“Chi sono io per giudicare” o “I gay devono morire”?
Eravamo rimasti che donne e uomini omosessuali possono anche esistere e far parte di una comunità cristiana.
Papa Francesco aveva addirittura nicchiato “Chi sono io…?”. Ma subito le parole e poi le pagine dei documenti e la bibliografia sulla famiglia. E noi – donne e uomini LGBTI credenti – tra rabbia e comprensione di queste difficoltà collegiali – a porre in uso la pazienza.
La pazienza per un Magistero che ci vorrebbe far esistere soli, alienati, senza famiglia, senza figli. Senza circolarità di vita concreta, sperimentata. Come dire che è una annosa questione storica.

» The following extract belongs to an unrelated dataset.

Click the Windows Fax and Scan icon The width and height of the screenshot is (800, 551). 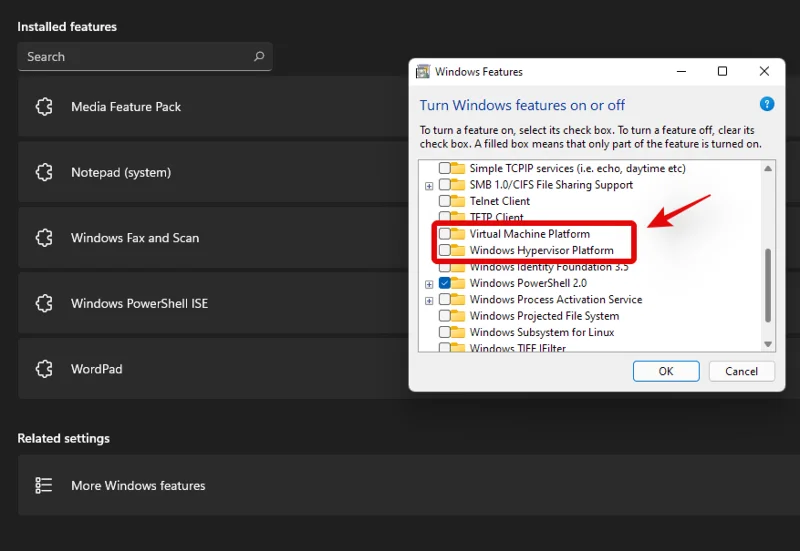coord(43,238)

Ma ecco che col caldo di giugno, dalla Sardegna un ragazzotto che fa il prete (che è stato ordinato prete) spiega meglio la questione in una omelia: “I gay devono morire”.
Da Decimoputzu agli italiani non ci sono tante esegesi da fare sulla questione. E sulla violenza di quelle parole, il vescovo che lo ha ordinato deve spiegarci.
E vogliamo anche le parole del vescovo, della conferenza dei vescovi sardi, della conferenza episcopale italiana, di Avvenire.
Altrimenti quelle tre parole del papa Francesco “Chi sono io per giudicare?” perdono – contestualmente – quel significato pastorale, che ha tentato di porre in atto una possibilità di trait-d’union non violenta tra la catechesi storica (o meglio, il Magistero) e la modalità della vita delle persone.
Si può forse gestire la pazienza sulle “sentinelle in piedi” che vengono a manifestare la forma integralista della loro fede. Non si può tollerare altro.